┏━━
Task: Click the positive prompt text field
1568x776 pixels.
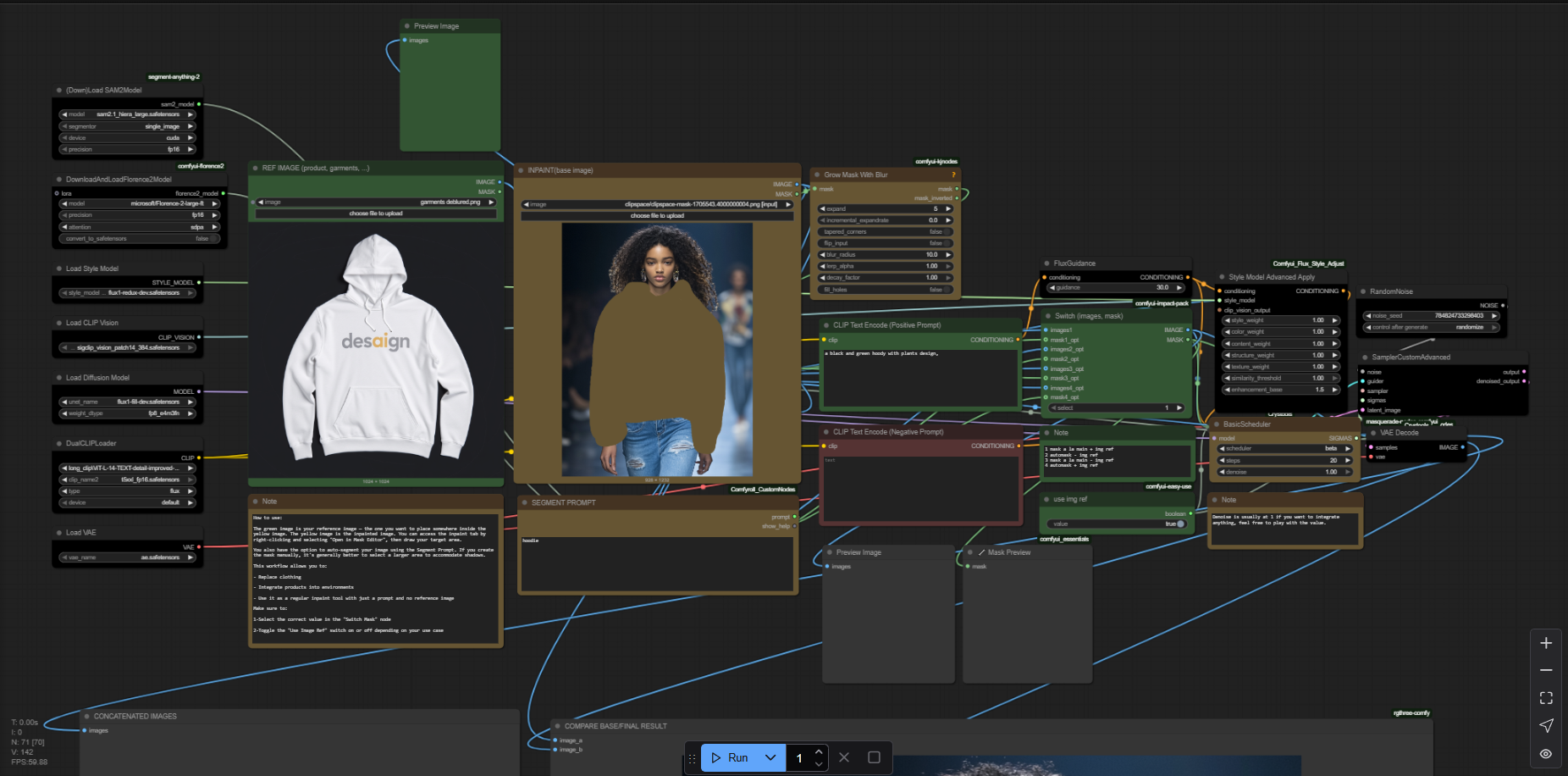Action: (x=920, y=377)
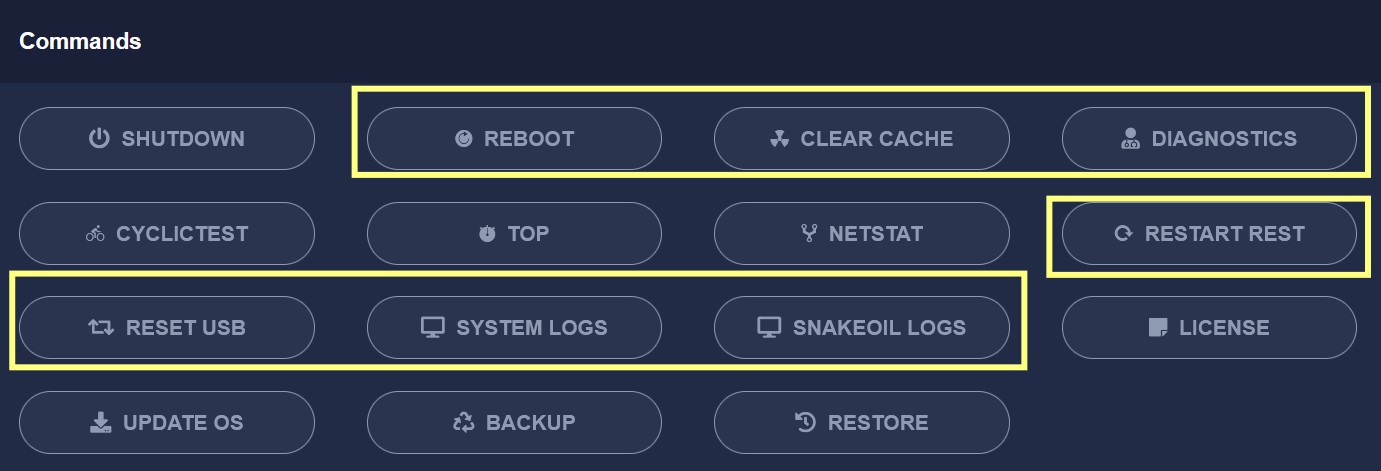The image size is (1381, 471).
Task: Click the Diagnostics doctor icon
Action: [x=1131, y=139]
┗━━
_Task goal_
When printing the entries, leave out the images and keep everything else exact.

_Problem solution_
Task: Click the positive prompt text field
1568x776 pixels.
Action: (x=920, y=377)
The image size is (1381, 471).
Task: Click the Diagnostics doctor icon
Action: [x=1131, y=139]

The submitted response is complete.